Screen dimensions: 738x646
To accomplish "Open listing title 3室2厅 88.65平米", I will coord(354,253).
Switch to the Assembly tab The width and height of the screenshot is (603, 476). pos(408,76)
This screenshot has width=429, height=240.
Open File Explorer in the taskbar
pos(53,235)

--------

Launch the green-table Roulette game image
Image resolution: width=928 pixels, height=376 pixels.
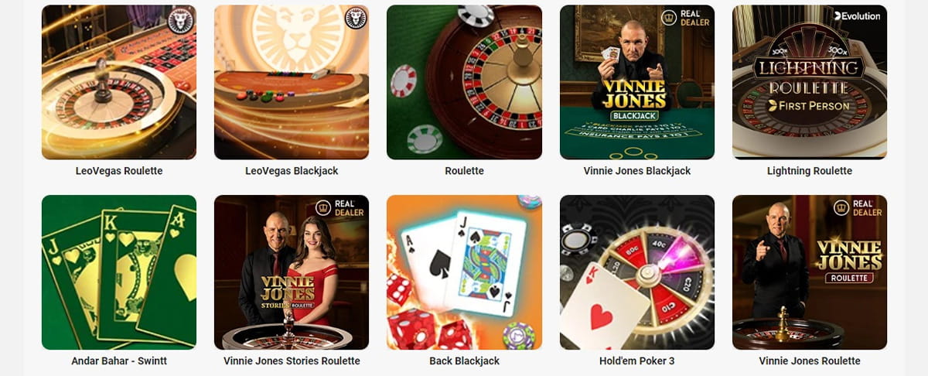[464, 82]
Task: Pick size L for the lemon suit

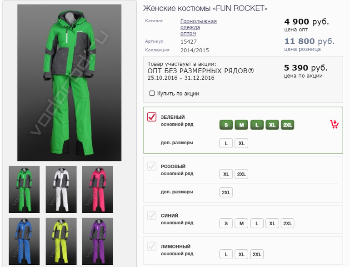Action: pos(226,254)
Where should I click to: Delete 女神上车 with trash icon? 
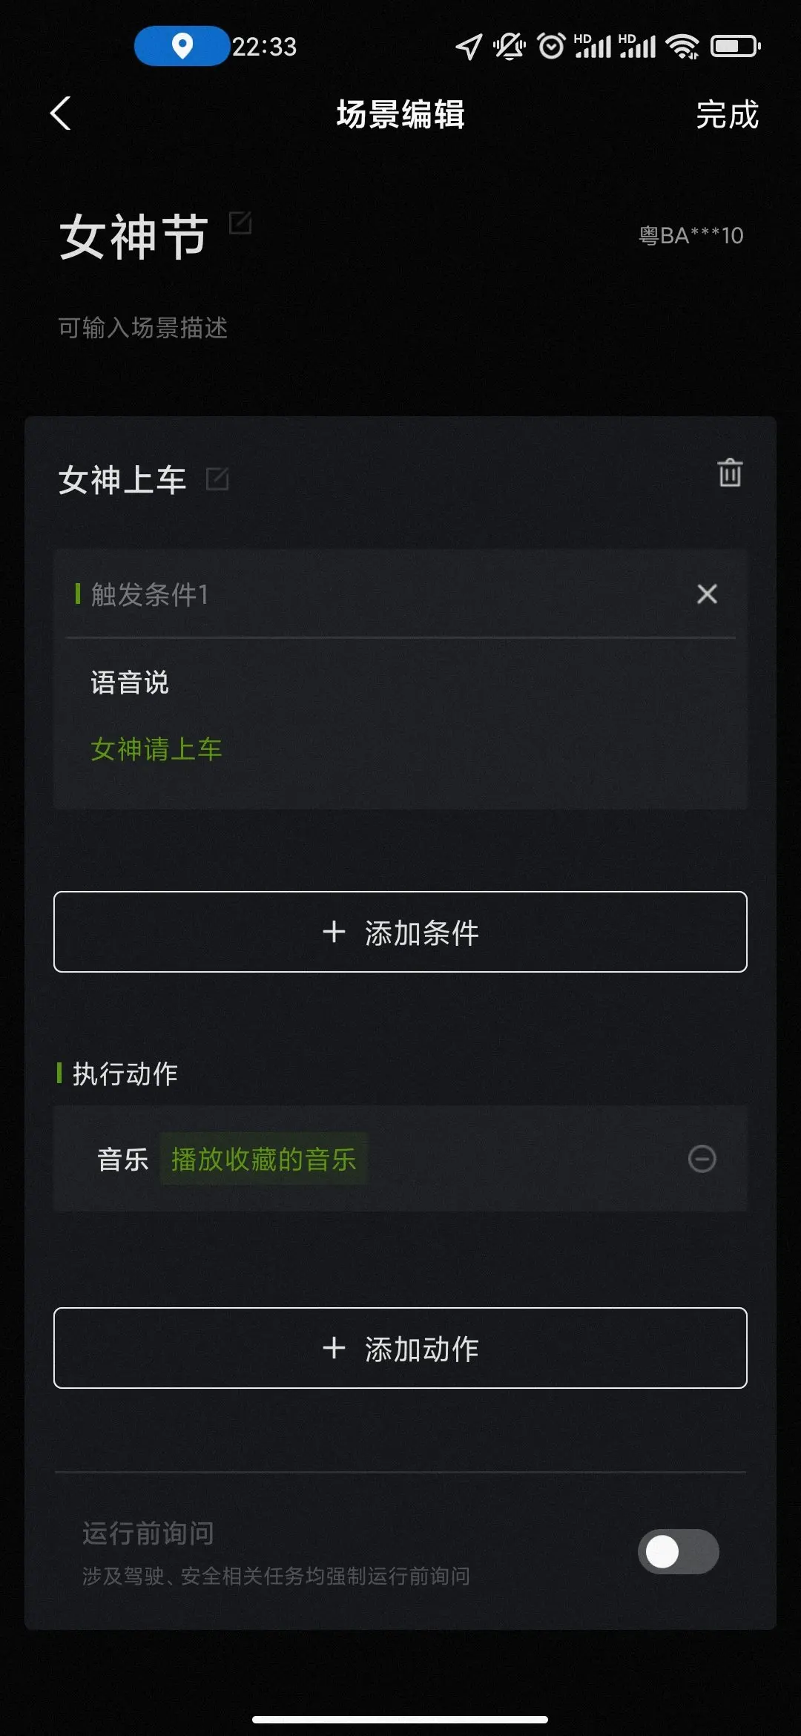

--------

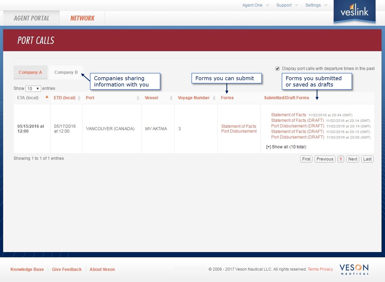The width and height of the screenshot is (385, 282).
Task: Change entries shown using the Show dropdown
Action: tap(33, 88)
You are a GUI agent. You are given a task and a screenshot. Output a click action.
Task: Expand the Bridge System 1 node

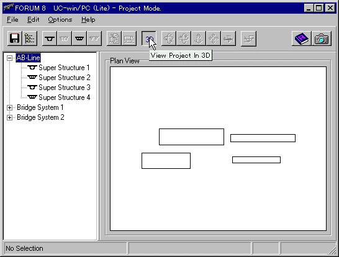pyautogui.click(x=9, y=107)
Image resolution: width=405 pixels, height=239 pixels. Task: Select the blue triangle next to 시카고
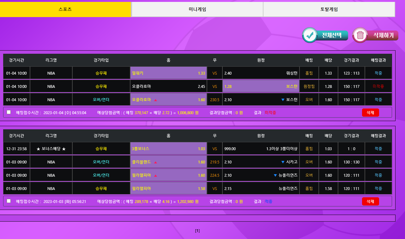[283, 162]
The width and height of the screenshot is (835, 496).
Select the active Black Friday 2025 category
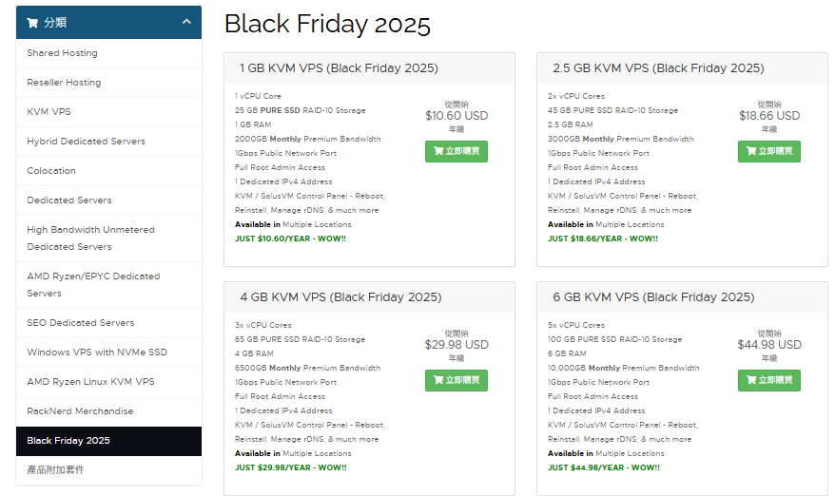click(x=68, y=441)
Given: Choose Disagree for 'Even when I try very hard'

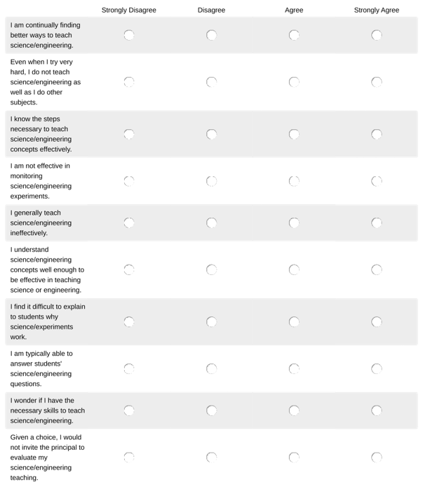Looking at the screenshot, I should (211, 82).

--------

### [Required action]
The answer should consist only of the lines above from the one with "Task: Pick size L for the lemon suit" through the one with "Where should I", repeated exactly, with no pictures among them.

### [Solution to this exercise]
Task: Pick size L for the lemon suit

Action: pos(226,254)
Where should I click to: Delete 女神上车 with trash icon? 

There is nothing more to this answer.